A pressão da sociedade para que as mulheres se encaixem em determinados padrões é algo que a catarinense combate com a veia artística. “A maior arma de liberdade do ser humano é a consciência, por isso faço arte, para trazer o livre pensar e transformar as pessoas. A arte fez isso comigo, me transformou e me libertou. Hoje, faço o que quero fazer. Sei que é muito difícil em um país como o nosso, com uma desigualdade social gigantesca, mas estou falando de uma força de transformação interna, que é muito mais poderosa do que podemos imaginar”, teoriza. “Crescemos ouvindo que devemos ser de determinado jeito para nos adequar. A verdade é que formamos a sociedade e não existe padrão, somos diversos. Podemos fazer do mundo aquilo que queremos para nós”, assegura.

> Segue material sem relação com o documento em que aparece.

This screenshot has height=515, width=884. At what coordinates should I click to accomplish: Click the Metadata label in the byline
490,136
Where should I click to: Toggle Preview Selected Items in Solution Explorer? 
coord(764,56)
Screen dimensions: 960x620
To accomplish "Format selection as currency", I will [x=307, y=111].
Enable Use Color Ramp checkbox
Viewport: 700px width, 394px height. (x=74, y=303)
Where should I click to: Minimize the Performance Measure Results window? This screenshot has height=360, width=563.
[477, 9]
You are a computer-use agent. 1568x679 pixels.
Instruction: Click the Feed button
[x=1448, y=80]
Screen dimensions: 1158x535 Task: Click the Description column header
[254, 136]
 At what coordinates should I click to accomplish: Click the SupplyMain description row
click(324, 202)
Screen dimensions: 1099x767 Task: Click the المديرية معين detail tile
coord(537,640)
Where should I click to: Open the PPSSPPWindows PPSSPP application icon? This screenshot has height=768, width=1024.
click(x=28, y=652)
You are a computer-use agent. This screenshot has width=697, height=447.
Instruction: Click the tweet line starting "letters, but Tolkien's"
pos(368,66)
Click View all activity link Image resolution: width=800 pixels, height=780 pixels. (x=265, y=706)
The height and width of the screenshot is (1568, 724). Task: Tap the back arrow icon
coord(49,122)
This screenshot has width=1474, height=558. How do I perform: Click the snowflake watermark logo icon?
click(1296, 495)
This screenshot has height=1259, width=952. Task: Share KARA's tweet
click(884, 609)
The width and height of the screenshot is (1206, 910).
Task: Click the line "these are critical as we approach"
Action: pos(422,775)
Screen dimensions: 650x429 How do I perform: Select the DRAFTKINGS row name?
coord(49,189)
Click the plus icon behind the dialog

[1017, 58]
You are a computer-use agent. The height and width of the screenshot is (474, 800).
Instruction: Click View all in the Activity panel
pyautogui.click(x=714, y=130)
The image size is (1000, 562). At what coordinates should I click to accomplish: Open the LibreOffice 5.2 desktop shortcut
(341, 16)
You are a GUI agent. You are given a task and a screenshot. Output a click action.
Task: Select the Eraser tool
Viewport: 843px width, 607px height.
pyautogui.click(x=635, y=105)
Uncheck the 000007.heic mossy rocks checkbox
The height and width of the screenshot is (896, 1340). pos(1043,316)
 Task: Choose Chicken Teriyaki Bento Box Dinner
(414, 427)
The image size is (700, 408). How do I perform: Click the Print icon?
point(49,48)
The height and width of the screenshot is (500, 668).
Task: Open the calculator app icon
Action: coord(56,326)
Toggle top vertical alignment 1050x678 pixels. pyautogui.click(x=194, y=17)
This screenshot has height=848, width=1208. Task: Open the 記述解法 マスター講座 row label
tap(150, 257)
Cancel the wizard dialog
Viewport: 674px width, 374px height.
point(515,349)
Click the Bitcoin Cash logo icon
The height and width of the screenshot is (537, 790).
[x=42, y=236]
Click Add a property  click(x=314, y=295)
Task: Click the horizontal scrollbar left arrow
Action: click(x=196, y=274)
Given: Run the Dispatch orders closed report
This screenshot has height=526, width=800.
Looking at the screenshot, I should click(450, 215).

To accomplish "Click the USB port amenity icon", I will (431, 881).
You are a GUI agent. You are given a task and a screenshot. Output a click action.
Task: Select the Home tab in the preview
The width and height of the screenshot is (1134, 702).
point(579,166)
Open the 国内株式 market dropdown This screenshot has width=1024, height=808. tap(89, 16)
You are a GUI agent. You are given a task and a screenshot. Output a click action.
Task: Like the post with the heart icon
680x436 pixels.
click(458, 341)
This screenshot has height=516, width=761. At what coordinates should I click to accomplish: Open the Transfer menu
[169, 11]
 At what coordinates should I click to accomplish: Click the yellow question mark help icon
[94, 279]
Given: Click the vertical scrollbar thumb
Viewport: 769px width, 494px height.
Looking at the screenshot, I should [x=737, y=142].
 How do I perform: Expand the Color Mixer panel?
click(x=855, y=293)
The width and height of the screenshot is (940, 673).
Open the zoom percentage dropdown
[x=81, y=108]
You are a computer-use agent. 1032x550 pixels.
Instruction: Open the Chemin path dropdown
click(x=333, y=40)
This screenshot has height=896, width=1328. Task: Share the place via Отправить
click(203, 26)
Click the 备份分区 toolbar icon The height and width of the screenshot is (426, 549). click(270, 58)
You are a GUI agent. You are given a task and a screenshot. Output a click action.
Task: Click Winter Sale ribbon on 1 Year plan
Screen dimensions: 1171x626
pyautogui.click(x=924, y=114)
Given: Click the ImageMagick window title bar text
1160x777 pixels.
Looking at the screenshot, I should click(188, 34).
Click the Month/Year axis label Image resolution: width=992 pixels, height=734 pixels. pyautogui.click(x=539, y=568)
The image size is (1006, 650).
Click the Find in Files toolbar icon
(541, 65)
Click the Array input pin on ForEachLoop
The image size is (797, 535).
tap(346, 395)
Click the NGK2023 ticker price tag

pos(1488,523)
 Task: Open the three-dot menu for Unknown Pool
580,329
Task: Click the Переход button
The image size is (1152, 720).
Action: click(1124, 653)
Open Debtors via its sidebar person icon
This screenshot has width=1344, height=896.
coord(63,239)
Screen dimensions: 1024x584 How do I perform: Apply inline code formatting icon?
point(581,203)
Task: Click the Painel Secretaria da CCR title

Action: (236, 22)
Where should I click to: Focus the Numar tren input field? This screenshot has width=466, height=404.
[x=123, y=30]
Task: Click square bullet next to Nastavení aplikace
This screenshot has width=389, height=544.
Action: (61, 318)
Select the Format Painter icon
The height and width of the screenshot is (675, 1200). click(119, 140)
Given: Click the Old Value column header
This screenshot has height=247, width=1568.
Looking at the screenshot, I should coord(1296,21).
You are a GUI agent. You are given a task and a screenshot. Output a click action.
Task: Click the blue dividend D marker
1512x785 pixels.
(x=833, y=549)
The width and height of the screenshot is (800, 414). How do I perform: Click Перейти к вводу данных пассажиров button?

Para Carolina, as perguntas a serem feitas são: o que você quer? Qual mundo você deseja? “Existem paradigmas muito mais cruéis do que os que tive que enfrentar em minha vida de mulher branca e privilegiada. Por exemplo, o da mulher negra racializada. E vemos mulheres quebrando fortemente esses padrões de opressão, como Djamila Ribeiro. Essas mulheres precisam ser ouvidas. O feminismo e o antirracismo são as forças de transformação para um futuro possível”, enfatiza.
Para enfrentar o clima tenso trazido pelo coronavírus, a atriz buscou refúgio em seu ateliê, que fica na Casa Voa, espaço no Rio de Janeiro que ela divide com outros cinco artistas: Antônio Bokel, Clarice Rosadas, Maria Flexa, Mateu Velasco e Marcelo Macedo. “Estamos passando por um estado de exceção, por uma pandemia que não faz distinção entre classe social, cor, ou profissão. É a oportunidade que o planeta, Gaia – leiam sobre a teoria de Gaia -, está nos dando de cura. Podemos atravessar esse momento sem nos modificar, e podemos, ao olhar para dentro de nós, descobrir a importância do coletivo e o que queremos para essa sociedade. Queremos viver em um mundo livre, igualitário e sem fronteiras? Então, temos muito trabalho pela frente, mas é possível”, acredita.
Carolina deixa claro que, apesar da tragédia, é possível ver uma luz. “Aprendi a olhar para a pandemia da Covid-19 entendendo que a doença tem uma possibilidade de cura. ‘Sinta-se’ representa isso, tive a ideia dessa coleção porque fui todos os dias ao ateliê fazer arte, a fim de sobreviver a esse momento e me curar do medo, da angústia, da tristeza e da morte iminente. Outros trabalhos da minha produção de 2020 também falam sobre o isolamento e a contaminação, ressignificando esse momento”, revela.
Apesar de todo o trabalho para se manter forte, Carolina admite que os sucessivos ataques à cultura e aos artistas em geral mexem com ela. “Esse é o assunto que mais me apavora, não sei realmente como poderíamos agir. Sou uma artista, meu poder de transformação está na arte. Não sou socióloga, nem política, nem filósofa. O que poderia eu dizer? A única forma de recuperação que vejo é transformando o micro para modificar o macro”, reconhece.
Ela ressalta que, no Brasil, o desmonte cultural não é obra do acaso. “Os governos sabem que o subsídio cultural é tão essencial quanto a comida e a educação. Não é só de pão que vivem as pessoas, seres humanos são seres culturais. Ainda assim, governantes colocam em prática o desmonte cultural e da educação. No Brasil, isso não é uma crise, é um projeto muito bem elaborado”, lamenta.
Carolina aposta na união como arma para preservar a arte e a cultura. “Assim como um oceano é feito da junção de todas as gotas de água salgada que o compõem, um indivíduo com consciência do seu poder de transformação pode mudar o mundo. Somente nisso eu posso acreditar. Cada um fazendo a sua parte, todos juntos transformaremos o mundo”, espera.